The measure comes almost a year after the Child Abuse Royal Commission began hearings into the conduct of tennis NSW authorities towards a teenage state-level player in the 90s who accused her coach of verbal harassment and sexual abuse.
The mother of that alleged victim, and the coach who first alerted investigators to those allegations, have accused Tennis Australia of just “ticking the boxes” since the Commission, condemning its slowness to respond.
Tennis Australia will this week receive 24 recommendations in the final report from the Australian Childhood Foundation (ACF), that Tennis Australia commissioned to conduct a nationwide review of the sport’s policies to protect children and whistleblowers.

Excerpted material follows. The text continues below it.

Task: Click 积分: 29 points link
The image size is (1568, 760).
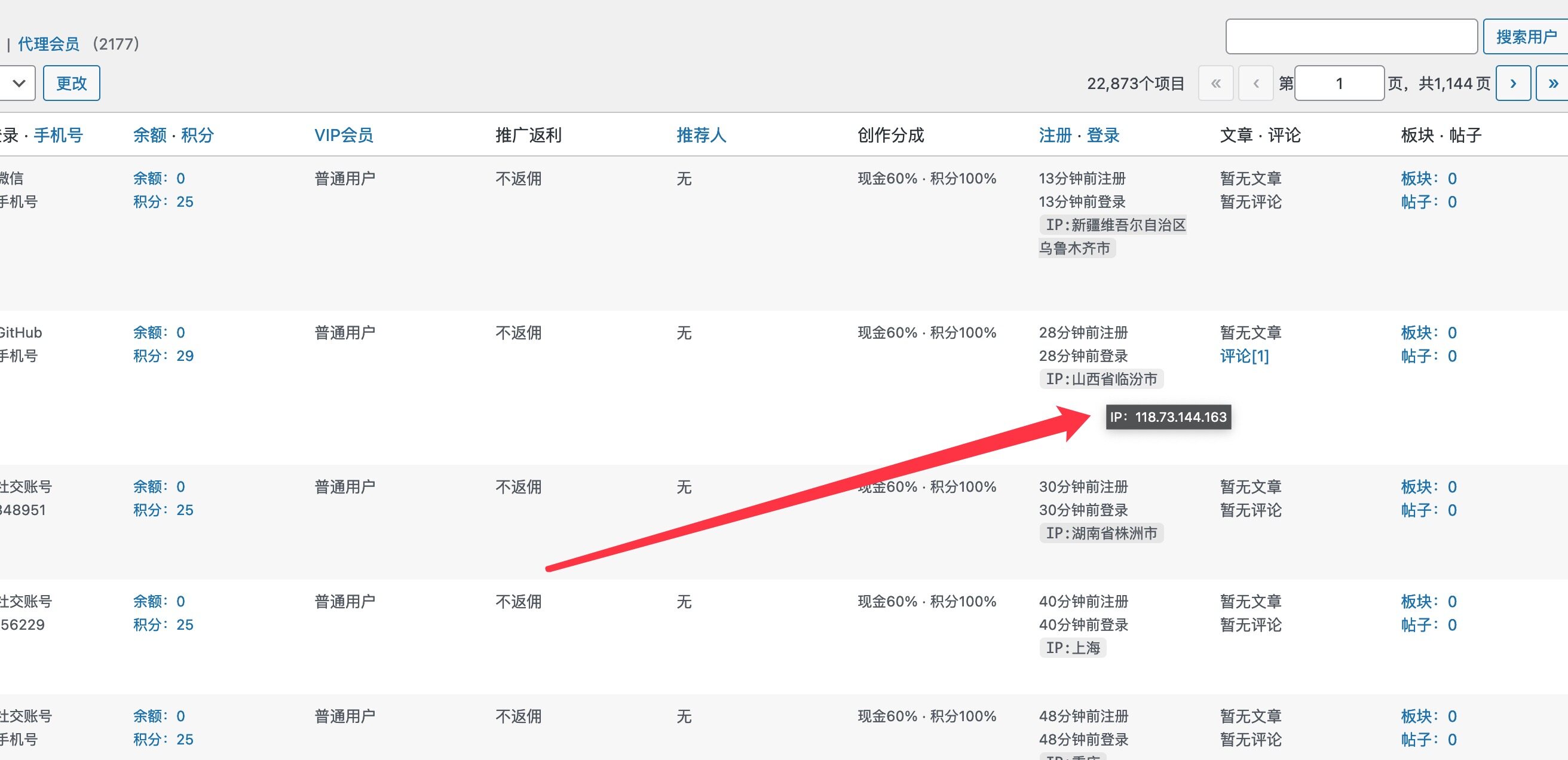Action: [x=163, y=356]
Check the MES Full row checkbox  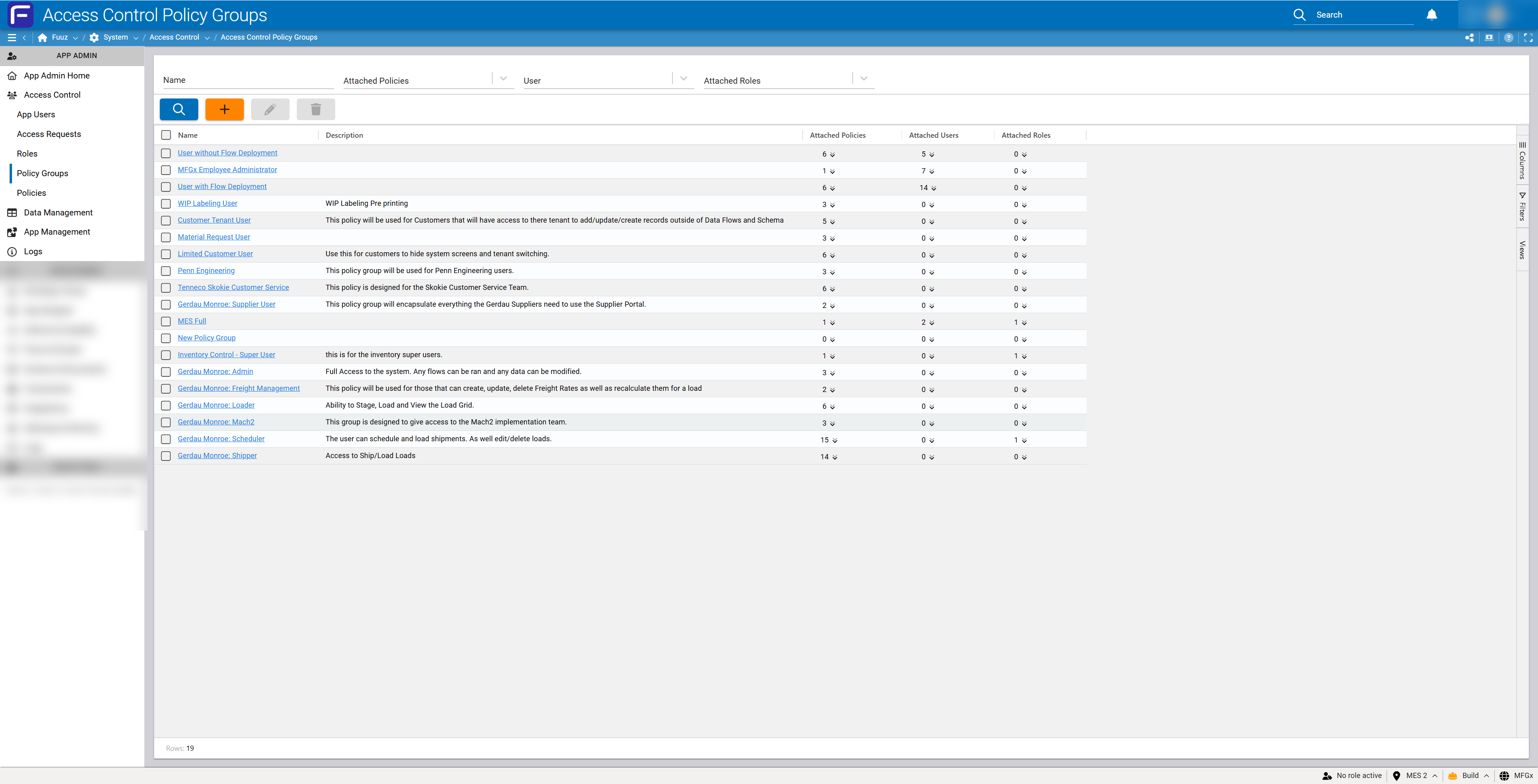pyautogui.click(x=166, y=321)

The hotline is understood to be one of the 10 measures the ACF recommended in an interim report last December.
The mother of the alleged victim featured in the royal commission has told the ABC she hopes Tennis Australia comes through with the promised measure, but that it needs to be more than a public relations exercise.
“Complainants need to know they’re totally supported and won’t be financially victimised,” she said.
Tennis Australia’s Head of Integrity, Ann West, wrote to the mother that, “whilst the wheels may seem to turn slowly we are now in the final stages of installing a ‘help line'”.